Defendant appeals from a judgment in favor of plaintiffs ejecting defendant from certain disputed land. The apparent basis for the judgment was that plaintiffs had acquired title to the land by adverse possession for the requisite period. The land was contiguous to land to which plaintiffs had record title. There was testimony that the disputed land and the land to which plaintiffs had record title had been enclosed for over seven years by a four foot high, galvanized chain link fence with the posts set in concrete. Defendant had record title to, and paid taxes on, the disputed land. We affirm.

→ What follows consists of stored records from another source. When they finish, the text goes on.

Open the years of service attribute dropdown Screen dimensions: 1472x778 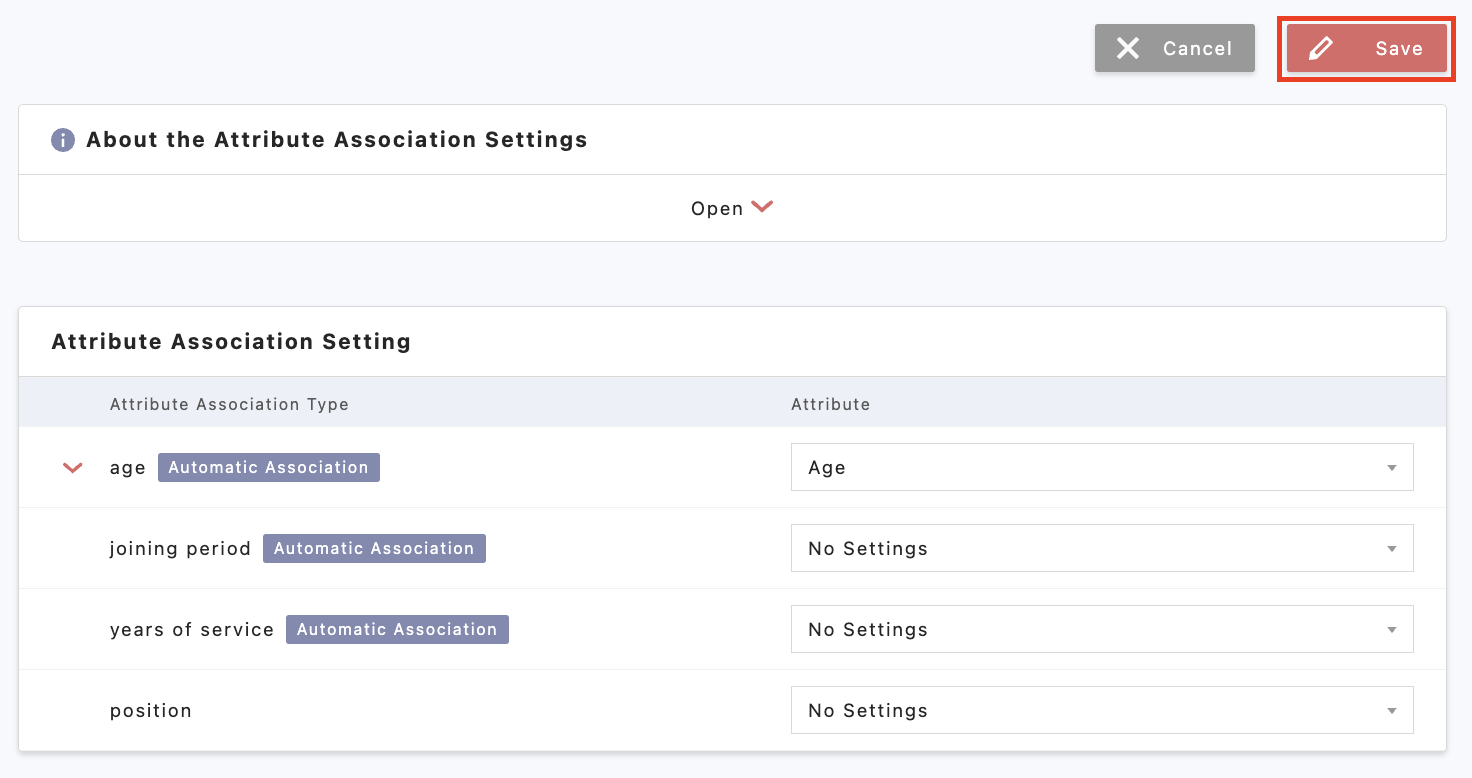tap(1101, 630)
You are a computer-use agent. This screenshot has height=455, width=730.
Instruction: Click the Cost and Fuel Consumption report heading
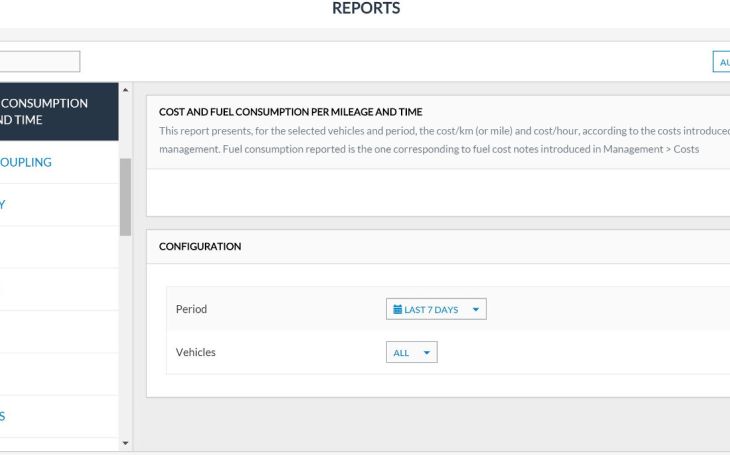pos(290,112)
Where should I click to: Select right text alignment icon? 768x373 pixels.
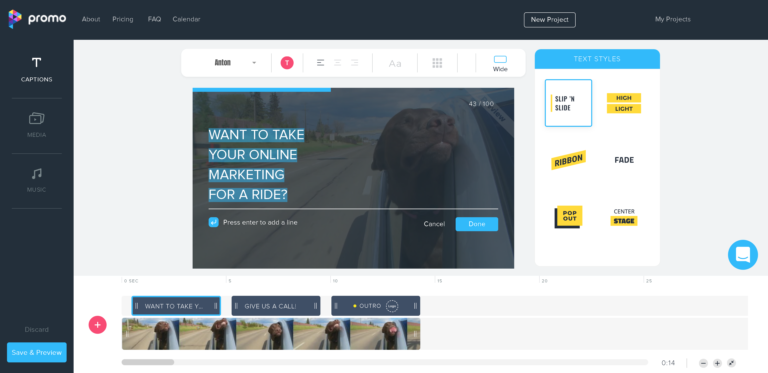354,63
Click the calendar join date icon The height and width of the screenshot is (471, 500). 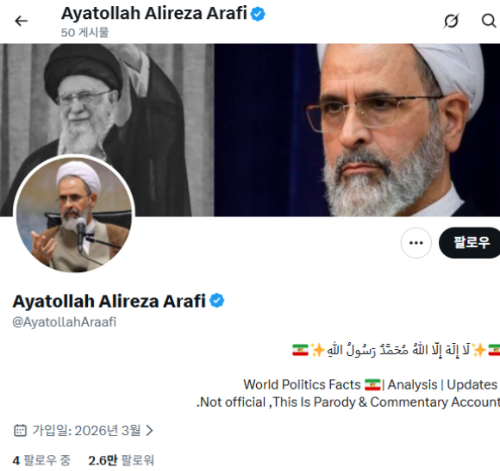click(20, 430)
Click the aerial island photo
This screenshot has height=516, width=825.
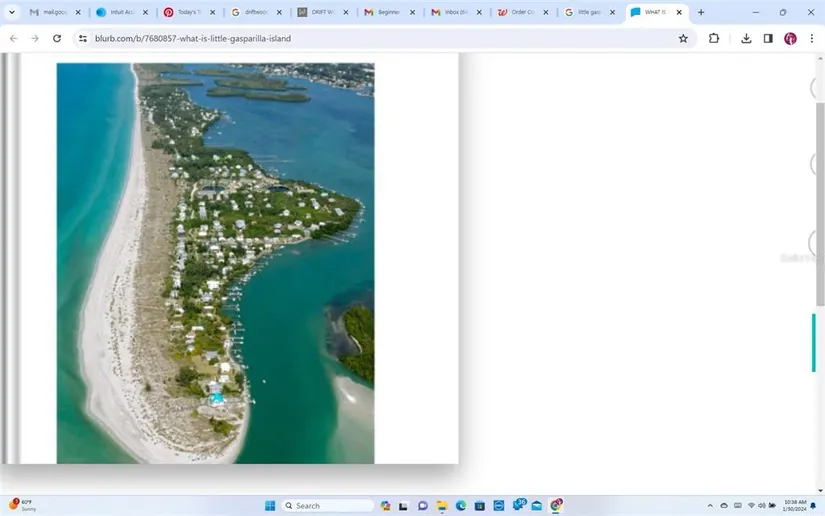(x=215, y=263)
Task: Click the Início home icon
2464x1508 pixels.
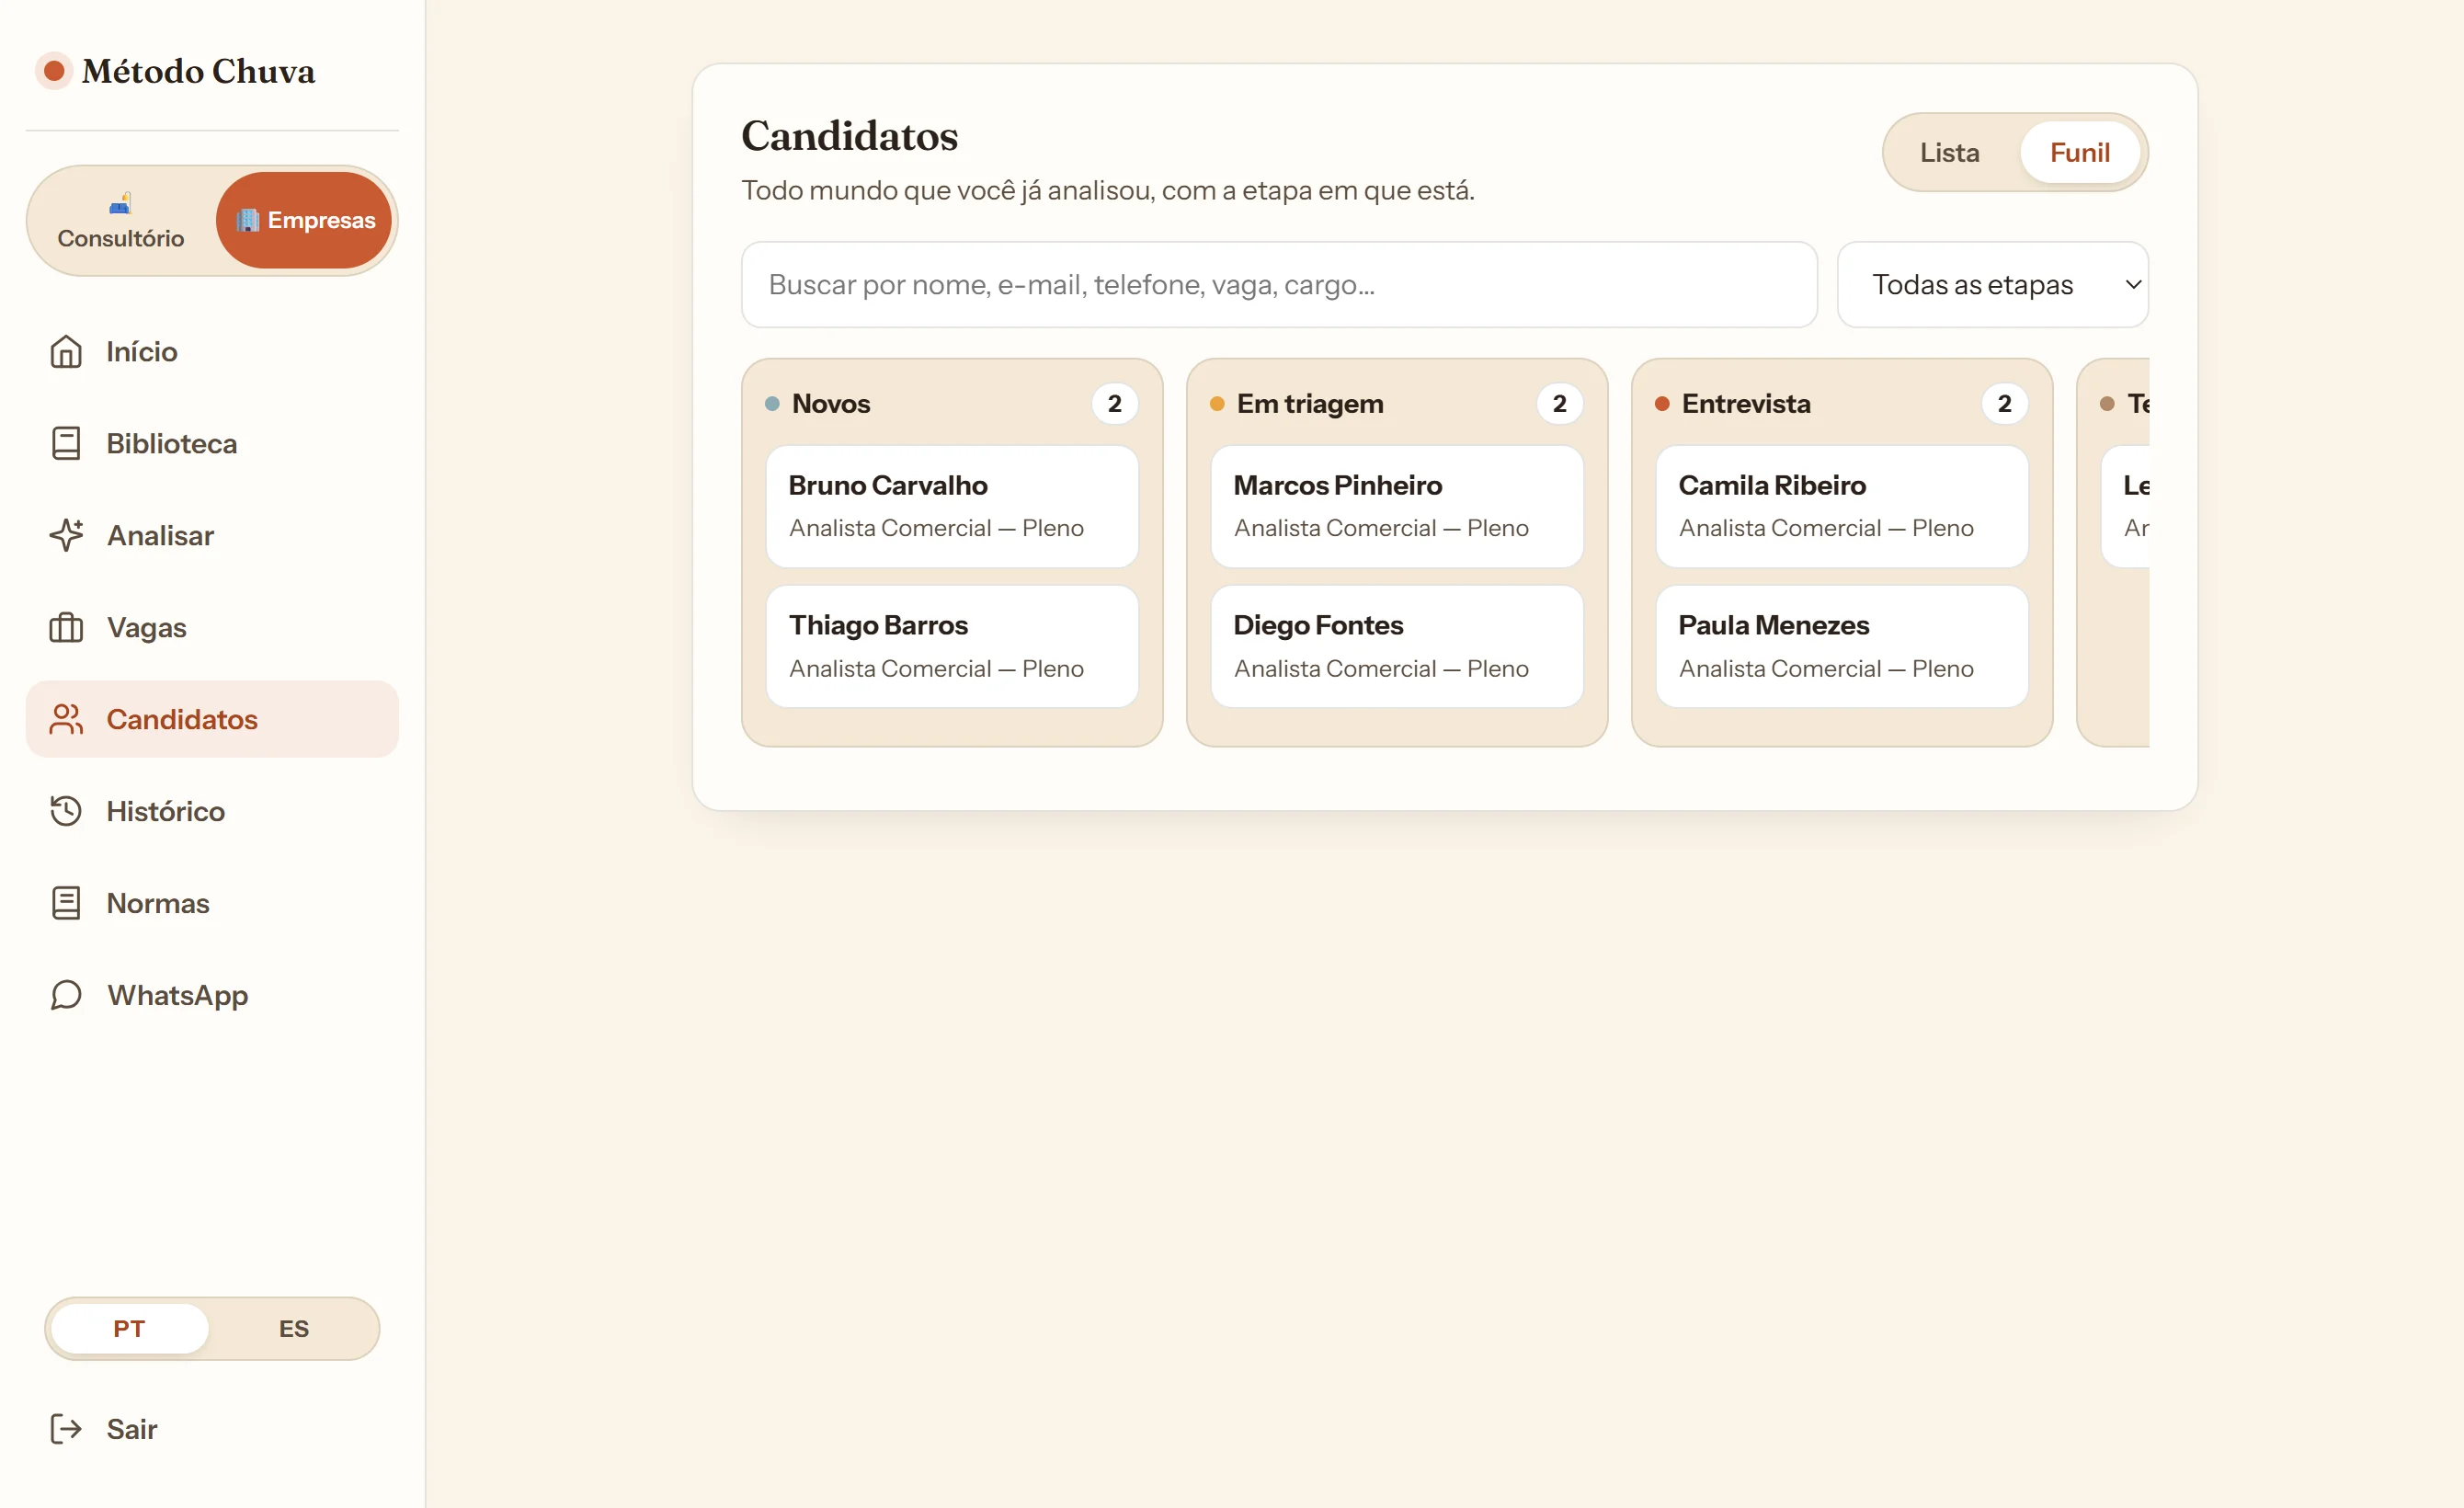Action: 66,352
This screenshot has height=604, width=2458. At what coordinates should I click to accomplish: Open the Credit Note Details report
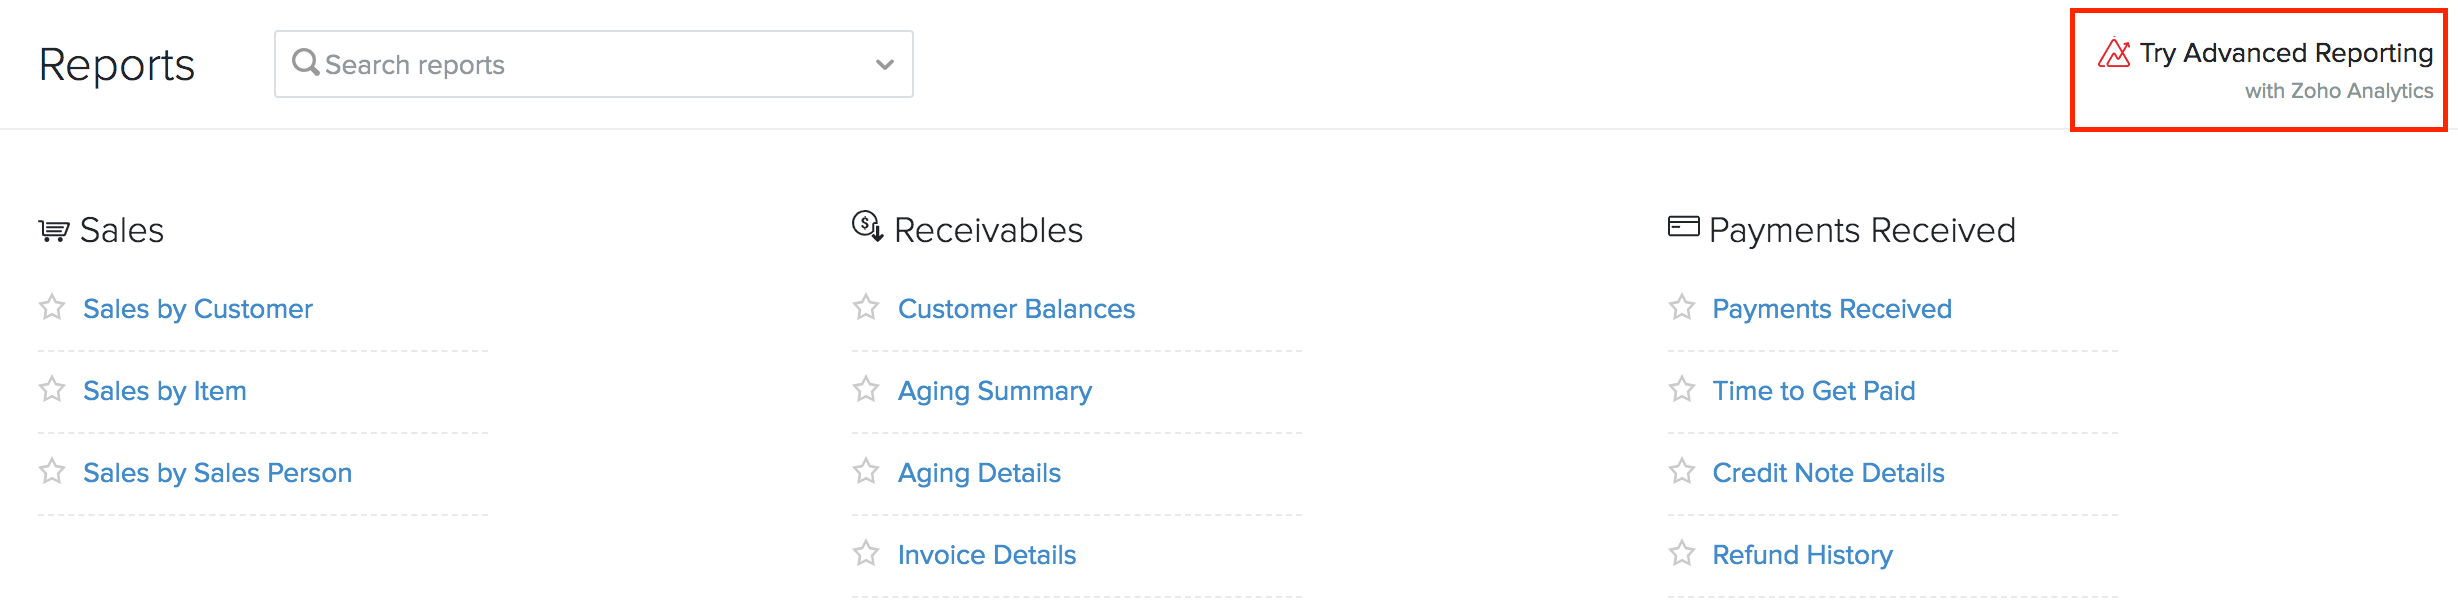1828,473
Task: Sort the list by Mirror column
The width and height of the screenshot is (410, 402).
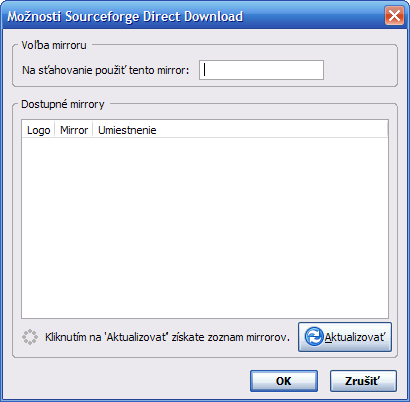Action: point(74,130)
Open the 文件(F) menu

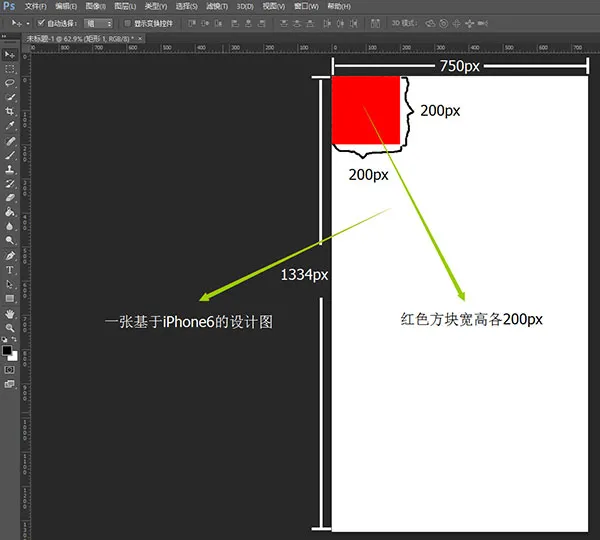(x=35, y=7)
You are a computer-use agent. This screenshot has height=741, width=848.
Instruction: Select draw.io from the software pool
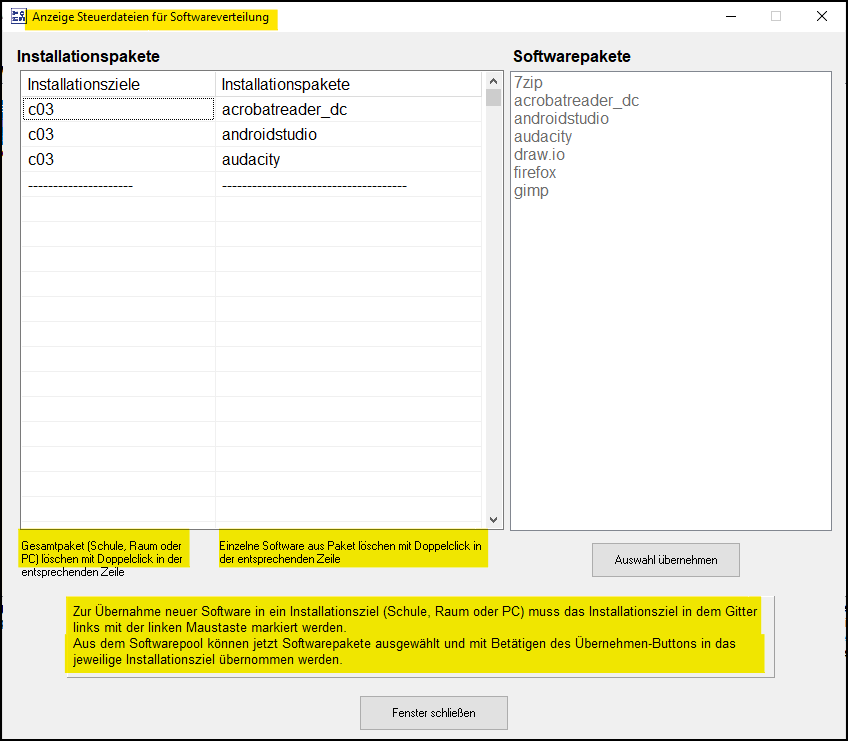[539, 155]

Plaintiffs did not acquire title to the disputed land by adverse possession “without color of title” because they did not pay taxes on that land. See Seddon v. Harpster, 403 So.2d 409, 410 (Fla.1981). Defendant contends that plaintiffs also did not acquire title by adverse possession “with color of title.” However, under the interpretation placed upon section 95.16, Florida Statutes (1988), in Seddon plaintiffs acquired title by adverse possession “with color of title” even though they did not have record title to the disputed land because “the disputed property ... is contiguous to the described land [described in plaintiffs’ record title] and ‘protected by a substantial enclosure.’ ” 403 So.2d at 411.
Under the facts of this case we cannot say the trial court erred in rejecting defendant’s arguments that rezoning by plaintiffs’ predecessor in title which did not interrupt plaintiffs’ physical possession interrupted the statutory adverse possession period, that the chain link fence described above was not a “substantial enclosure” within the meaning of section 95.16, and that the possession by plaintiffs was not open and notorious because the fence became covered by vegetation.
Affirmed.
SCHOONOVER, J., concurs.
RYDER, C.J., concurs in result only.